Research has repeatedly found that the drug offers no measurable benefit to COVID-19 patients. Preventive benefits are unclear.
Hydroxychloroquine can increase one's risk of death and lead to serious and sometimes fatal heart problems, especially when taken in combination with the Trump-touted antibiotic azithromycin. Patients receiving both drugs together were more likely to experience cardiac arrest than those who received one or neither of the therapies, according to a retrospective study published Monday in the Journal of the American Medical Association.
Trump, who will turn 74 years old next month and has no medical background or expertise, claims that he took that combination for the first dose but changed the combination to zinc thereafter.
"I haven't taken that other than an original dose, because all you need — well, you don't have to take it simultaneously. But the zinc I do take, so I'm taking the two," the president said. "I'm taking the zinc and the hydroxy."
Fox News host Neil Cavnuto immediately debunked the president's dangerous claims following the press conference, warning that "this will kill you."

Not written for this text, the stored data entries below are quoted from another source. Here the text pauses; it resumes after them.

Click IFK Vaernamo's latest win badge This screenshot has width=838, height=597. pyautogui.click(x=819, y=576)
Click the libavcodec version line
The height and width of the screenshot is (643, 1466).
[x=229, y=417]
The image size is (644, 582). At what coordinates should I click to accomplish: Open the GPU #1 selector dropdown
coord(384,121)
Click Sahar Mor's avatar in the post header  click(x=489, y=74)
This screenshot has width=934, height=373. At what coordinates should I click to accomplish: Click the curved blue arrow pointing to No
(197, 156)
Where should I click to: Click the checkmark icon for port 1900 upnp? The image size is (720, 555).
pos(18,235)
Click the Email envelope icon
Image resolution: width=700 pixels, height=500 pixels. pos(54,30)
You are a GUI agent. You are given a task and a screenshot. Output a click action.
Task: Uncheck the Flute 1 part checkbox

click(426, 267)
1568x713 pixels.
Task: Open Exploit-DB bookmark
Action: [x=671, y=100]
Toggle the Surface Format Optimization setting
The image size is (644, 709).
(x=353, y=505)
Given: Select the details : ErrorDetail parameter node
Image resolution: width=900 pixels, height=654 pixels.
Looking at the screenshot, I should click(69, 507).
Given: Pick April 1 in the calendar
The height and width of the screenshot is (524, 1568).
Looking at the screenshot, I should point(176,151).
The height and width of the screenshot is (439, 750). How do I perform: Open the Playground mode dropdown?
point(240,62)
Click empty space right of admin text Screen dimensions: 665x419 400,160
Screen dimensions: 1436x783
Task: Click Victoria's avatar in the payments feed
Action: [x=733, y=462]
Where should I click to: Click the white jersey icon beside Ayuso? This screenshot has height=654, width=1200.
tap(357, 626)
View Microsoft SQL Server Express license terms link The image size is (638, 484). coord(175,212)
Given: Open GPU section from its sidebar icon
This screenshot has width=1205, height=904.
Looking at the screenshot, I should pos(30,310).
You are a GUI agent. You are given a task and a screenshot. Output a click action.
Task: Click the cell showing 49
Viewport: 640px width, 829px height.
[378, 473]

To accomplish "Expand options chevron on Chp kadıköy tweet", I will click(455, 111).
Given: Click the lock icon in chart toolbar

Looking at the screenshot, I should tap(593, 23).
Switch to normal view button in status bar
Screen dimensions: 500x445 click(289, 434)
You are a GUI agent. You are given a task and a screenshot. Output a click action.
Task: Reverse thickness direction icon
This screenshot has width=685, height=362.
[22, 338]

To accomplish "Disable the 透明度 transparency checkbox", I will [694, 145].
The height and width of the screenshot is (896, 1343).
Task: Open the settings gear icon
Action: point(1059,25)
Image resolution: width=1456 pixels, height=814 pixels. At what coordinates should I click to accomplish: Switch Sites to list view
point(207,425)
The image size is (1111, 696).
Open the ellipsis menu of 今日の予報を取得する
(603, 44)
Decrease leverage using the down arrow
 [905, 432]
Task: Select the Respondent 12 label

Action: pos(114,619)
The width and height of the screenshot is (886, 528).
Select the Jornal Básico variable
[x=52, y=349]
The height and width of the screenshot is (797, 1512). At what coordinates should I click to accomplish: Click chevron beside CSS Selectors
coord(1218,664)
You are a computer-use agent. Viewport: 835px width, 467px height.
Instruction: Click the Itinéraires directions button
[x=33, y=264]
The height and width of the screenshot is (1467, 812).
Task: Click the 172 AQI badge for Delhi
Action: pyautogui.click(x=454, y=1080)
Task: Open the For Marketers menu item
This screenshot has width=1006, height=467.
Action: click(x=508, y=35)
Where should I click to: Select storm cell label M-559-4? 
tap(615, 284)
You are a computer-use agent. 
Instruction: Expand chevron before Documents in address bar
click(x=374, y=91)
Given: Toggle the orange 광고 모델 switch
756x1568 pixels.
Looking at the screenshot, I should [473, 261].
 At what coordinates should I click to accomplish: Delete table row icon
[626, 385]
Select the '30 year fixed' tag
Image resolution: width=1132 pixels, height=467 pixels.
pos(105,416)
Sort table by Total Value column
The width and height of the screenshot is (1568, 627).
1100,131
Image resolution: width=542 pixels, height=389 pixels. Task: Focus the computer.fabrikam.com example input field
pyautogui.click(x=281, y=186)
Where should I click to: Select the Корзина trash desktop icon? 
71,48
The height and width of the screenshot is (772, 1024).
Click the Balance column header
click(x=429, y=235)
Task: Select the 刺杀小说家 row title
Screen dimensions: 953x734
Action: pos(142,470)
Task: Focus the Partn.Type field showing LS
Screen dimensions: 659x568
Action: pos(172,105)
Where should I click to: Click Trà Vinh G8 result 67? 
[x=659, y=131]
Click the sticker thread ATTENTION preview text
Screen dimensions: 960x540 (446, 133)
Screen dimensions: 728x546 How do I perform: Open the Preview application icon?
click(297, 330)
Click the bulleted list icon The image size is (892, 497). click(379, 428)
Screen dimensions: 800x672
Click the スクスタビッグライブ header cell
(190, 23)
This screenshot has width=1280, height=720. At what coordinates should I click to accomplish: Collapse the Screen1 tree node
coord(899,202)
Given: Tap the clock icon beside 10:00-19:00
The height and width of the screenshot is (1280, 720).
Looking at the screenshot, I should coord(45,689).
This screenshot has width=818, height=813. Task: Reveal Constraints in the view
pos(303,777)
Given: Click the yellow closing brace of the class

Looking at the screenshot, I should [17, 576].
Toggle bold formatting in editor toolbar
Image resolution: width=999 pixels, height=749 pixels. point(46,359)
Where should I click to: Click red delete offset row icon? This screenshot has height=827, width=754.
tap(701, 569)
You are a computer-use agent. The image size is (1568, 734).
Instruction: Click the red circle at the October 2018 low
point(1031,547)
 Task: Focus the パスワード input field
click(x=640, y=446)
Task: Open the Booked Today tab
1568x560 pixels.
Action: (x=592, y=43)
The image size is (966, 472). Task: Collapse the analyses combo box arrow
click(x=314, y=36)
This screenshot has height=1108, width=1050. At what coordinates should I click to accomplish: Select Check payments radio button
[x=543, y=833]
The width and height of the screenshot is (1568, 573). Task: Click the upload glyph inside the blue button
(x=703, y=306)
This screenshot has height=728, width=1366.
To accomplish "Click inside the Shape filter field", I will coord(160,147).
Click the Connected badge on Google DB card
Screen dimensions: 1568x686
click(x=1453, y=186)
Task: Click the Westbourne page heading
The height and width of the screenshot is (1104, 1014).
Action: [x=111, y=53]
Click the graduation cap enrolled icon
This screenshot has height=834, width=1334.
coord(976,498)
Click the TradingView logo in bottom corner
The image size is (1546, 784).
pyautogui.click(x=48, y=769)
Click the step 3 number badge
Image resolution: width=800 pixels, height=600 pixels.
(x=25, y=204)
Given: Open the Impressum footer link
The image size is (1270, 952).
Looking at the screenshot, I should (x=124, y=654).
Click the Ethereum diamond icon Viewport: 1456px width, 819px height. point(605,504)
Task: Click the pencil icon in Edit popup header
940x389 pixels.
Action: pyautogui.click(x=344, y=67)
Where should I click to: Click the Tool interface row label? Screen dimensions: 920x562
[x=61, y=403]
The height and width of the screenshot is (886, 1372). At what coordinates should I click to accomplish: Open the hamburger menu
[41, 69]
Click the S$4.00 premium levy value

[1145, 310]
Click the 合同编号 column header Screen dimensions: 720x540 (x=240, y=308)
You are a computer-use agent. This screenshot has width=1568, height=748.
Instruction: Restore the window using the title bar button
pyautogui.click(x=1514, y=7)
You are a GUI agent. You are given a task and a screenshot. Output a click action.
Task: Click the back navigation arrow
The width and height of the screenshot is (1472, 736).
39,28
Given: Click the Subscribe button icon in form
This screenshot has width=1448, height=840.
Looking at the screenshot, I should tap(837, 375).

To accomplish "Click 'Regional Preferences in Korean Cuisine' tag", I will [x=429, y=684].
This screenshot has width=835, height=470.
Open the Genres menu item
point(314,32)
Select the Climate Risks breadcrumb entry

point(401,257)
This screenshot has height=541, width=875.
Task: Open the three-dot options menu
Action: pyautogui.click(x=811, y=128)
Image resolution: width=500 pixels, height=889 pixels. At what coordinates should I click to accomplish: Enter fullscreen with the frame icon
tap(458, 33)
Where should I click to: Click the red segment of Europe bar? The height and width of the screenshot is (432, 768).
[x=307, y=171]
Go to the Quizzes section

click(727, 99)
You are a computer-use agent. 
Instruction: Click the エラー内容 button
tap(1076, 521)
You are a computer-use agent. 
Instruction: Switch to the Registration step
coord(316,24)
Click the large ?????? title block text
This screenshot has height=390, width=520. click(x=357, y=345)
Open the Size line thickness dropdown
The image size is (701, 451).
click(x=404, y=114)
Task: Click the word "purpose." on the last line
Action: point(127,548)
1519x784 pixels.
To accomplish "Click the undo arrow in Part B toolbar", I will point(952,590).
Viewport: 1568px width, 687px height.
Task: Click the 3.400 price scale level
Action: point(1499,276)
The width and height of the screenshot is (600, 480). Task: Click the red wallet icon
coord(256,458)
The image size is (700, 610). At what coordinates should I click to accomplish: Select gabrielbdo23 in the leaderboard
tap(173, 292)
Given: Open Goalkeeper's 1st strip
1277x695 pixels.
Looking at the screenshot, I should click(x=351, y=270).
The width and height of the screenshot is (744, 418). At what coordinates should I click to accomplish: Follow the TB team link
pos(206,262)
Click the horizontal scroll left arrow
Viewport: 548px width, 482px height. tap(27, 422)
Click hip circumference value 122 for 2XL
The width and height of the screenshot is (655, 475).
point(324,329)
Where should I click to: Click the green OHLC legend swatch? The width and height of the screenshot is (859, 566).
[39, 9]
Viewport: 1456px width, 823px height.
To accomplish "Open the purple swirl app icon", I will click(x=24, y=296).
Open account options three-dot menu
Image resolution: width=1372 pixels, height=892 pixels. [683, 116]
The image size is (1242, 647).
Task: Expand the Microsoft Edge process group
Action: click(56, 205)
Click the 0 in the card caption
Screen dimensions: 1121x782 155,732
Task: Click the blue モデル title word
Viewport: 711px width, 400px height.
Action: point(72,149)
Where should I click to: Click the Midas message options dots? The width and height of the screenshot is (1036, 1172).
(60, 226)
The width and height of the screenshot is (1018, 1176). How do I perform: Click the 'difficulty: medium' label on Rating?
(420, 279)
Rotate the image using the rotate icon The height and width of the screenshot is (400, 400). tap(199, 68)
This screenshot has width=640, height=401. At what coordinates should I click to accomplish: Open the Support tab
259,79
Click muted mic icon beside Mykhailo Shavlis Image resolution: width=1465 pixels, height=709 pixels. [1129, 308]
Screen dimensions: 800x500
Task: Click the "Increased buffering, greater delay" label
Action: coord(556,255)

"If you are in a risky population here, and you are taking this as a preventative treatment . . . it will kill you," he said. "I cannot stress enough."
When asked if he had the approval of a medical professional, Trump claimed a White House doctor signed off by saying, "Well, if you'd like it."
When asked why he waited so long to tell the public, Trump said, "I would've told you that 3 to 4 days ago, but we never had a chance, because you never asked me the question.
Though the president had recently appeared to back off the drug, his allies in right-wing media had gone all-in. Fox News host Laura Ingraham — who has publicly acknowledged she has no medical expertise — appealed personally to Trump on her broadcast last week, asking the president to spike the "misguided" FDA warning about the treatment.
Though the FDA had authorized use of the drug in COVID-19 patients in March in spite of thin substantiating evidence, it warned against the unproven drug treatment in April. The Centers for Disease Control and Prevention quietly deleted guidance about hydroxychloroquine from its website in early April.
In addition to heart failure, known side effects include paranoia and psychosis. The president, who last month directed health agencies to examine the effects that ingesting disinfectant into the lungs might have on patients, offered no documented evidence that he was taking the drug.
Trump on Monday claimed to reporters that he had started taking the drug after hearing "a lot of good stories" and receiving "so many letters from people."
One doctor whom Trump would not name appears to have been particularly effective, convincing Trump in a letter that he had successfully treated hundreds of people.
"He doesn't want anything," Trump said of the doctor. "I don't know him — never heard of him."
Rudy Giuliani, the personal attorney for Trump who was forced to remove a tweet promoting junk science behind the drug, claims to have advised Trump on hydroxychloroquine. Giuliani has reportedly touted the highly-criticized work of Ukrainian-born doctor Vladimir Zelenko to Trump.
Trump on Monday pre-empted possible anticipated accusations of grift.
"People said, 'Oh maybe he owns the company,'" the president said. "No, I don't own the company. You know what? I want the people of this nation to feel good. I don't want them being sick."
But Trump does have "a small personal financial interest in Sanofi, the French drugmaker that makes Plaquenil, the brand-name version of hydroxychloroquine," according to the New York Times. So do a number of his associates and other administration officials.
An Arizona man died and his wife was hospitalized in March after drinking an aquarium cleaning product containing a form of the chemical called chloroquine phosphate, a decision which his wife later blamed on Trump's endorsement of hydroxychloroquine.
"All I can tell you is so far, I seem to be OK," the president said Monday.
Former White House physician Ronny Jackson, who once said he thought Trump could live to be 200 if he stopped eating junk food, said this February that he used to secretly sneak mashed cauliflower in with Trump's mashed potatoes in an effort to keep him healthy.
The White House did not immediately respond to Salon's questions.